Görev 1
Yazı farkındalığı metnindeki Pilten ve Temur tanımında yazıyı oluşturan birimler olarak sayılanları listeleyin.
Görev 2
Yazı farkındalığı metnine göre yazma becerisinin inşa edilmesini sağlayacak temeli ne oluşturur?

Sağlanan Metin
━━━━━━━━━━━━━━━━
Bu nedenle çocukların yazı becerisinin en üst noktasına ulaşabilmesi için okul öncesi dönemde yazı farkındalığı kapsamında yer alan, yazı dilinin fonksiyonlarına, yapısına ve kullanımına ait bilgilerin farkında olması gerekmektedir. Yazı farkındalığı yazma becerisinin inşa edilmesini sağlayacak temeli oluşturmaktadır.

2.4.1.2.1. Yazı Farkındalığı

Yazı farkındalığı Pilten ve Temur (2009:20) tarafından, “yazının işlevlerinin farkına varma, yazıyı oluşturan birimleri yani metin, cümle, sözcük, harfi tanıma, bunların işlevlerini öğrenme, yazının yönü gibi noktaları ifade etme” olarak tanımlanmaktadır. Ezell ve Justice (2005:76) tarafından ise “yazılı dilin şeklinin ve fonksiyonun anlaşılması olarak” tanımlanmaktadır.
━━━━━━━━━━━━━━━━
Verilen Materyal
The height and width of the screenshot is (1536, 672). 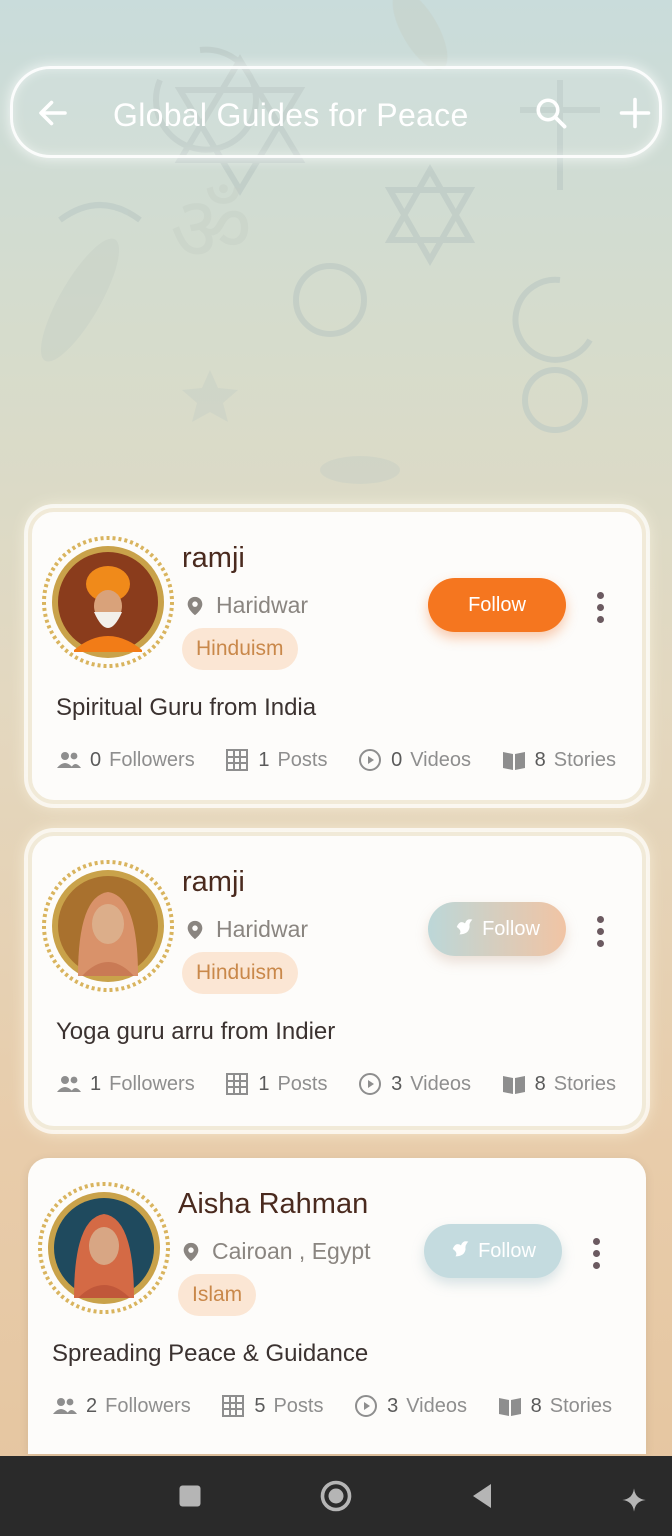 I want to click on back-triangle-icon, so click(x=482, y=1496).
━━━━━━━━━━━━━━━━
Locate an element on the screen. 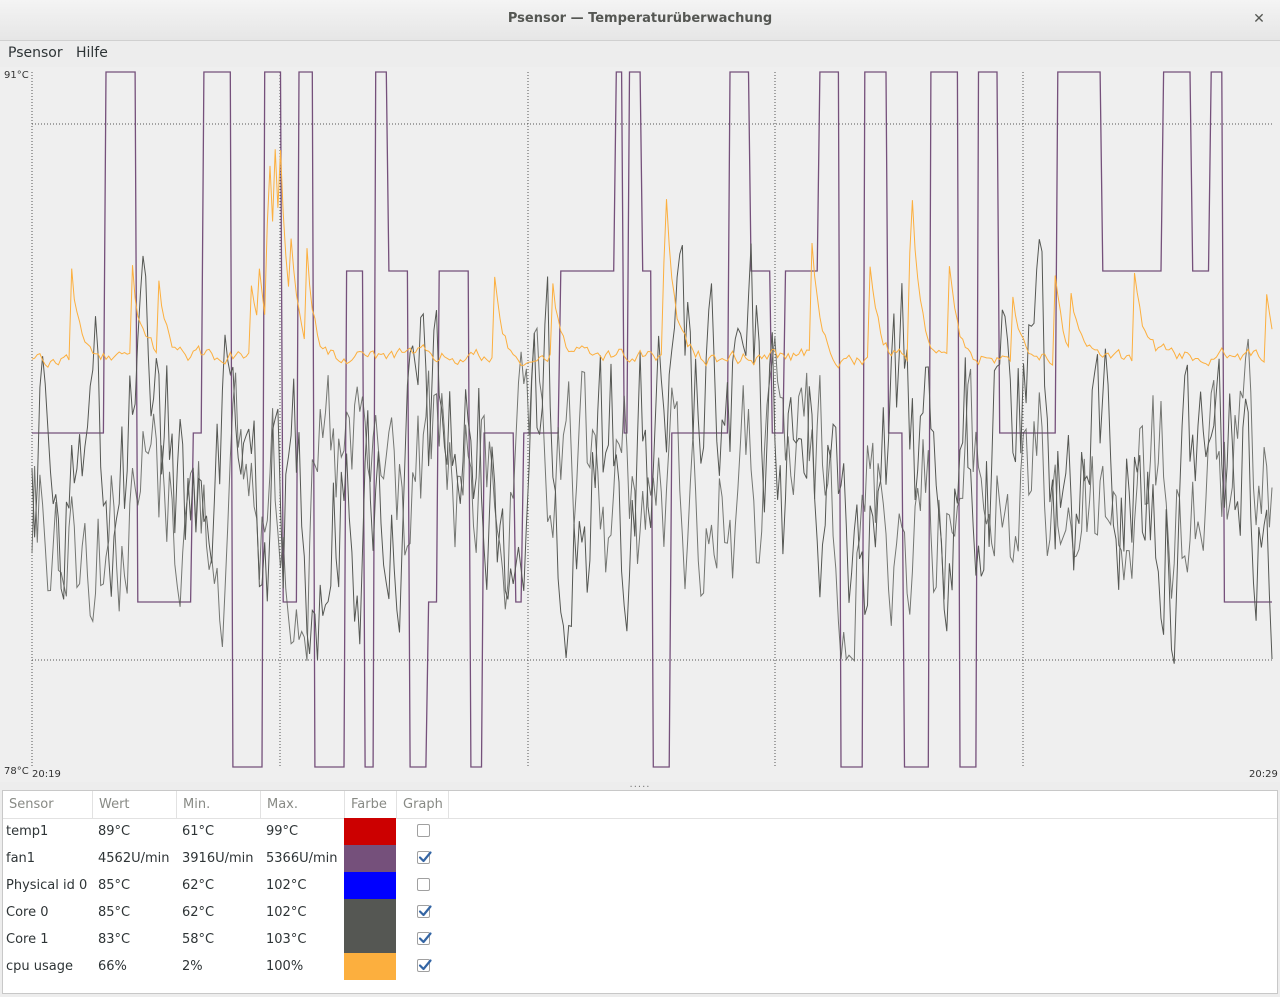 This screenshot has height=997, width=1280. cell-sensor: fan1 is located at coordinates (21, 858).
━━━━━━━━━━━━━━━━
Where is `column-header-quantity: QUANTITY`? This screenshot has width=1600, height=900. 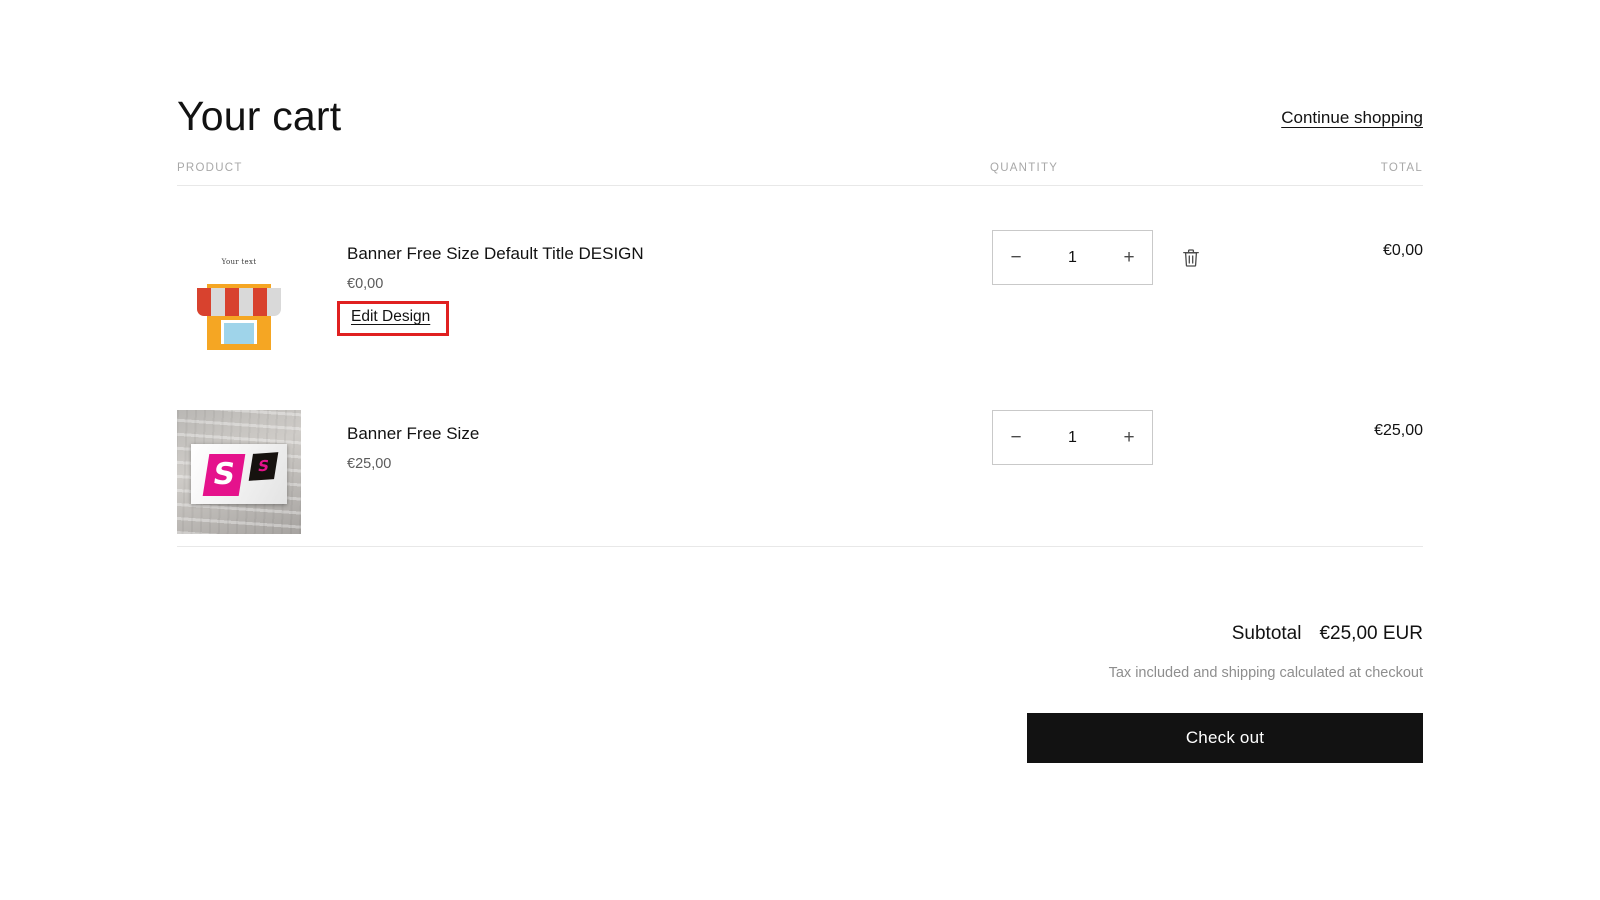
━━━━━━━━━━━━━━━━
Beklenen Çıktı 1
metin, cümle, sözcük, harf

Beklenen Çıktı 2
Yazı farkındalığı.